Aim of the exercise:
Nothing but a number should be written: the count of lines below that contain "right".

Records excerpted from a collection:
§ §
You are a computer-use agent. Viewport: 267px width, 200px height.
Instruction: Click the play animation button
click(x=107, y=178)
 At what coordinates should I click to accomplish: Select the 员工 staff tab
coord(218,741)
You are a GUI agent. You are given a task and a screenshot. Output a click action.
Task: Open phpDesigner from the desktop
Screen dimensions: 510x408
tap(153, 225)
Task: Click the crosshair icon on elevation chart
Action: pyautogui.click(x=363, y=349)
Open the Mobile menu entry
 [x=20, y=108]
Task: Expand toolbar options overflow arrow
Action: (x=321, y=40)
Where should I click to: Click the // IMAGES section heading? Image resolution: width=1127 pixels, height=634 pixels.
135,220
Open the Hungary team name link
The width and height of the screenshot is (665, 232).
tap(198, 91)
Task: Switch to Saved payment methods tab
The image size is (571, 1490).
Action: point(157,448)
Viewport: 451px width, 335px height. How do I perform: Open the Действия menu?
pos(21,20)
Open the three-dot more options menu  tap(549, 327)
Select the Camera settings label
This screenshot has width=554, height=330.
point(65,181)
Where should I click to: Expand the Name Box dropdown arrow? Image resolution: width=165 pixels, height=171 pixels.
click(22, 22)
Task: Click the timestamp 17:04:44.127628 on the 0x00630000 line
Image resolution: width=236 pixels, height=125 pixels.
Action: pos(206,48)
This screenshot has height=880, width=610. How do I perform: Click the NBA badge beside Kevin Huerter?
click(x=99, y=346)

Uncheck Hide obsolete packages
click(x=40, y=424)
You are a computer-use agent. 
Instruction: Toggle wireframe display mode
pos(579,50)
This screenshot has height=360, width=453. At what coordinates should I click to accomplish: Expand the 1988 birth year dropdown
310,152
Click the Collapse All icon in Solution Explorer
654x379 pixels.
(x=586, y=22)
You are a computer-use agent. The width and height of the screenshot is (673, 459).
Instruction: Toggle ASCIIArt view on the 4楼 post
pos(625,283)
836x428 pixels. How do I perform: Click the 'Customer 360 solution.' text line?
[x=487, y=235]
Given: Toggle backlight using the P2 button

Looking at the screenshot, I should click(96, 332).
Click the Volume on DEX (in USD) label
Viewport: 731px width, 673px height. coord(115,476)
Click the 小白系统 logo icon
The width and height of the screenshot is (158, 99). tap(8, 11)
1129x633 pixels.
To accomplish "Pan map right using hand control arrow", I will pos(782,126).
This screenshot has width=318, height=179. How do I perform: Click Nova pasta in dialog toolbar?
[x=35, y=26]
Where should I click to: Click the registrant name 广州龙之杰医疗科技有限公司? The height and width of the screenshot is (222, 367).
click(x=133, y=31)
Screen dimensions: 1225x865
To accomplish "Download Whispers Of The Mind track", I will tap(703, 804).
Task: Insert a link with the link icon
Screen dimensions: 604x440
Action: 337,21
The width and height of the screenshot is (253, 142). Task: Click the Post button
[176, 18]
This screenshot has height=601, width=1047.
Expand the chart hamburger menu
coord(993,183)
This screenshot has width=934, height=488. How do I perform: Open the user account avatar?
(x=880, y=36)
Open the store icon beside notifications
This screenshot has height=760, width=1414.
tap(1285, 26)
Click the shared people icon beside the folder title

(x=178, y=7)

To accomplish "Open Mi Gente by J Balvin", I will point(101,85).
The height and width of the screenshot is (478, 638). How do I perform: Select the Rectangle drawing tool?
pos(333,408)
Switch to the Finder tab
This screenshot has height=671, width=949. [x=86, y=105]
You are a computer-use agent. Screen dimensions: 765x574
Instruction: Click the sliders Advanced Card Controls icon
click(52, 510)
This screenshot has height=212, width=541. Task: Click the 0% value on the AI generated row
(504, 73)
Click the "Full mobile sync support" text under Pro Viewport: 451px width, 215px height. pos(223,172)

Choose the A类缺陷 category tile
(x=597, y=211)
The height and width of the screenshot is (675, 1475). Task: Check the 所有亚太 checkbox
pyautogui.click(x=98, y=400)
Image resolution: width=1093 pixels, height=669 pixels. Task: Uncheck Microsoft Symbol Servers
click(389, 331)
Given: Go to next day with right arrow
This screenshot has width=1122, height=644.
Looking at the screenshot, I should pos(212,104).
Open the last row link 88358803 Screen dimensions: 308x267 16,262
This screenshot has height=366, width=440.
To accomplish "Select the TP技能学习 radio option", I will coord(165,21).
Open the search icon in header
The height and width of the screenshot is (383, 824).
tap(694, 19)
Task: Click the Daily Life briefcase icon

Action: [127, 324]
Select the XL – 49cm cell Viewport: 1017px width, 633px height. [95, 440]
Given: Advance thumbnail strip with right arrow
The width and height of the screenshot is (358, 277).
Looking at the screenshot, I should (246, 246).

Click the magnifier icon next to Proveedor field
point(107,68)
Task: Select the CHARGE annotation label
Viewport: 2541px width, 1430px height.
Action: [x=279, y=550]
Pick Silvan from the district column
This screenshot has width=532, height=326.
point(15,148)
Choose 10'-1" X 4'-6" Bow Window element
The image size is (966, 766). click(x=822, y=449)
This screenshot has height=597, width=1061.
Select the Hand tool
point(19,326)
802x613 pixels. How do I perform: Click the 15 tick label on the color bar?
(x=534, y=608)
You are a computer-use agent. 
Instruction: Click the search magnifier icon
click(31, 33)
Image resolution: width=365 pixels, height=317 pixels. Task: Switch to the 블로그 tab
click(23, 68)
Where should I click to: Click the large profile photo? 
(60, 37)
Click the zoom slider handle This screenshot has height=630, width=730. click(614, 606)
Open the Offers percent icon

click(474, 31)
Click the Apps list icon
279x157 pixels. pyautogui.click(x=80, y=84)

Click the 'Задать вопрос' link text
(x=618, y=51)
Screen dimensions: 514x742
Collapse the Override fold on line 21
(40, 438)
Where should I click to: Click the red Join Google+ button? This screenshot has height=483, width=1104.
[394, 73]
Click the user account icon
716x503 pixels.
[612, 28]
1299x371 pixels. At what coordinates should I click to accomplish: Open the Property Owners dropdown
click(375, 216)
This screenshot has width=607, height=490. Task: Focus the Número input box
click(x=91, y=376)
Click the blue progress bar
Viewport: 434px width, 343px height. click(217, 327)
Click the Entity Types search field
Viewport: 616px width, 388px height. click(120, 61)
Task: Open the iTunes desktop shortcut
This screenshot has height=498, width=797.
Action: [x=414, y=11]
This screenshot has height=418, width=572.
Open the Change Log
§ §
Answer section:
3